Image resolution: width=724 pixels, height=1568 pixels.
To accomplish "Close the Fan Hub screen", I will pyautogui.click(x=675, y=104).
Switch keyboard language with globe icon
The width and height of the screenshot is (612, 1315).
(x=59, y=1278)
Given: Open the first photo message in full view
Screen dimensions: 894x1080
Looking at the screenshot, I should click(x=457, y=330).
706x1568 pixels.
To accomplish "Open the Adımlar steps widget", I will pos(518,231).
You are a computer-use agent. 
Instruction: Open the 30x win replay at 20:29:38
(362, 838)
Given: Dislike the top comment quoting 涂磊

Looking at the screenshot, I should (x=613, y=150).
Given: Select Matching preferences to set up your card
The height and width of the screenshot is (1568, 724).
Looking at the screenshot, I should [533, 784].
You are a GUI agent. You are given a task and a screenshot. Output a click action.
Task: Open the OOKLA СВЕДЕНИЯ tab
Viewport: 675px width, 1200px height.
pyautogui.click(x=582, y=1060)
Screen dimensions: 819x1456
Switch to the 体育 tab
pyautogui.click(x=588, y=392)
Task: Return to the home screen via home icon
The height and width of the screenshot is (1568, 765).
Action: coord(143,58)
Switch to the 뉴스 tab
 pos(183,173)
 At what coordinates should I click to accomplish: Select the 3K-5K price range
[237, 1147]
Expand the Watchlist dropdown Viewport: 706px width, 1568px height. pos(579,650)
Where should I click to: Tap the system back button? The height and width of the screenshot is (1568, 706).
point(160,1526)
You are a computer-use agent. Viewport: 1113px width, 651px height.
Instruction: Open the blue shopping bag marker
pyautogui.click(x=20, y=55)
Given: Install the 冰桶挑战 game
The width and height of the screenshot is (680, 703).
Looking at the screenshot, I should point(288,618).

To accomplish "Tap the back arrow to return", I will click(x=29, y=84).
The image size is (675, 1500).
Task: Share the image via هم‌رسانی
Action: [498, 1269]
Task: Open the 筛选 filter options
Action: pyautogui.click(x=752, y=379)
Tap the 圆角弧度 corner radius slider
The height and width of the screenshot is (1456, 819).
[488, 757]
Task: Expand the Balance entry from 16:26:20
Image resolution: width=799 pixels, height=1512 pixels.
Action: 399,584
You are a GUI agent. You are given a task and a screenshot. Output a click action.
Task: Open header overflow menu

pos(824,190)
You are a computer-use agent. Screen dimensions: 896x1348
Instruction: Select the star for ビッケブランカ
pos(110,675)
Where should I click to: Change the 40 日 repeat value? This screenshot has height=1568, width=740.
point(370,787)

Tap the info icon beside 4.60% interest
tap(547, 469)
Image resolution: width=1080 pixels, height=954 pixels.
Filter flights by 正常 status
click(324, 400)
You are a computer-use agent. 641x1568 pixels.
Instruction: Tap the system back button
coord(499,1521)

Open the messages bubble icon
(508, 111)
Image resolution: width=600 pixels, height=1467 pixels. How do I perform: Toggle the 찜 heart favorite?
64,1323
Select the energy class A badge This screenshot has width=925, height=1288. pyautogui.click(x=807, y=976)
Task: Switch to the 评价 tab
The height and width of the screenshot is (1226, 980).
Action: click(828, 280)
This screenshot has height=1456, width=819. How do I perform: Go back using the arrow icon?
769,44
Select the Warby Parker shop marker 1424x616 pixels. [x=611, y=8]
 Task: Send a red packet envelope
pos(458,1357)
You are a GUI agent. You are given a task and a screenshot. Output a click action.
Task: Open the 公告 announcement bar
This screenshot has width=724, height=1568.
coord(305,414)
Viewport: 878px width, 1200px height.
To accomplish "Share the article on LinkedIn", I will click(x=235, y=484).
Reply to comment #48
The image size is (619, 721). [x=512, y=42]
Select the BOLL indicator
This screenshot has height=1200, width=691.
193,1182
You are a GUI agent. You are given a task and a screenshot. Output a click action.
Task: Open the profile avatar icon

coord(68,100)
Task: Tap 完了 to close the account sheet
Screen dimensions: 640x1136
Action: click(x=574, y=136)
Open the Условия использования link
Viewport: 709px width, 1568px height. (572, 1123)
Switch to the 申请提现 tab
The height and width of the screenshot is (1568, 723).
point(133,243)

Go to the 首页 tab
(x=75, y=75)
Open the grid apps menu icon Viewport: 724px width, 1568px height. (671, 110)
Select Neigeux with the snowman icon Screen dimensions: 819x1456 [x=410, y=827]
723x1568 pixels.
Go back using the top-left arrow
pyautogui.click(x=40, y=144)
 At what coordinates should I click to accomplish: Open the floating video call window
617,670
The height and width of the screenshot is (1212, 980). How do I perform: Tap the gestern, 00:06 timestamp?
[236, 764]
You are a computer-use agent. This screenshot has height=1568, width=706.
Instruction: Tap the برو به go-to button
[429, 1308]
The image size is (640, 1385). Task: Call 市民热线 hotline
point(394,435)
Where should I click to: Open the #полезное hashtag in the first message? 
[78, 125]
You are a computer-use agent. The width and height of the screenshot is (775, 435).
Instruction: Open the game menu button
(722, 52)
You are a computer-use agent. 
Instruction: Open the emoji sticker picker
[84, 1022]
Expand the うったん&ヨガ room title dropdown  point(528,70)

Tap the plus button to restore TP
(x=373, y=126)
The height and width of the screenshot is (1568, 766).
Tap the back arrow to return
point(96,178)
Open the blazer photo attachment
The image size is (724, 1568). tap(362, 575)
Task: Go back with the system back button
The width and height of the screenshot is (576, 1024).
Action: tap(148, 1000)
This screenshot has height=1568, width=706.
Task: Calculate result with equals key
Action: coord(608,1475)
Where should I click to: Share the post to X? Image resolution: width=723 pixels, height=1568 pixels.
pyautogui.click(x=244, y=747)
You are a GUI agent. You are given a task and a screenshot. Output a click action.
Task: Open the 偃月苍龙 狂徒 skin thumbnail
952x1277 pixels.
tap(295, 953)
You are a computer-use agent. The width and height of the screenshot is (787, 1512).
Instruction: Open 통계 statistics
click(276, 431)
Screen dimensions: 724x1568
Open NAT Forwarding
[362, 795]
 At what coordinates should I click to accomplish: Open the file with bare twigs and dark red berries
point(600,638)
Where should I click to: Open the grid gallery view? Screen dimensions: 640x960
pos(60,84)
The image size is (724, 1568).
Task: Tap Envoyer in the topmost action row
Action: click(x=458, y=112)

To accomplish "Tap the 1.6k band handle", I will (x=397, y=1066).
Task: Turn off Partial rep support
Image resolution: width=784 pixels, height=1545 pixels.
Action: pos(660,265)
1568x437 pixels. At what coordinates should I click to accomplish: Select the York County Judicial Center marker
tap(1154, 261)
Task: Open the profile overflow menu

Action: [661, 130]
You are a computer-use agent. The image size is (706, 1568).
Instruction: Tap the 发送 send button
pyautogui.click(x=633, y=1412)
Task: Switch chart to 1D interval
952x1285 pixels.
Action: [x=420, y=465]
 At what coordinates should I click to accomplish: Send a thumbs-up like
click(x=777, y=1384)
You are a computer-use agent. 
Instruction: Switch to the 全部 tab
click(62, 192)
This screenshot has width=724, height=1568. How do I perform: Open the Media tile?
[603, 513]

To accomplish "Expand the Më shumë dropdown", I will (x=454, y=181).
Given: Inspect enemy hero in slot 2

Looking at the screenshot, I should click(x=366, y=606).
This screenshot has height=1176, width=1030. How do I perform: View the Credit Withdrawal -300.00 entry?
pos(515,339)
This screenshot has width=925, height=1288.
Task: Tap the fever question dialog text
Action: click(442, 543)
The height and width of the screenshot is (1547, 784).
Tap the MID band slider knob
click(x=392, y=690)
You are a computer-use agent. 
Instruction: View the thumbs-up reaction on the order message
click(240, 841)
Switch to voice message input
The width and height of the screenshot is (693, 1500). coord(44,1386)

★ ★ ★ ★ ★ ★ ★

- **Given request**: Please rewrite the items from the line with "is (775, 435)." to the line with "The image size is (724, 1568). tap(362, 575)" as a Markdown table with the columns Row and Line. Number each row and leave out blank lines.

- **Full answer**:
| Row | Line |
|---|---|
| 1 | You are a computer-use agent. The width and height of the screenshot is (775, 435). |
| 2 | Instruction: Open the game menu button |
| 3 | (722, 52) |
| 4 | You are a computer-use agent.  |
| 5 | Instruction: Open the emoji sticker picker |
| 6 | [84, 1022] |
| 7 | Expand the うったん&ヨガ room title dropdown  point(528,70) |
| 8 | Tap the plus button to restore TP |
| 9 | (x=373, y=126) |
| 10 | The height and width of the screenshot is (1568, 766). |
| 11 | Tap the back arrow to return |
| 12 | point(96,178) |
| 13 | Open the blazer photo attachment |
| 14 | The image size is (724, 1568). tap(362, 575) |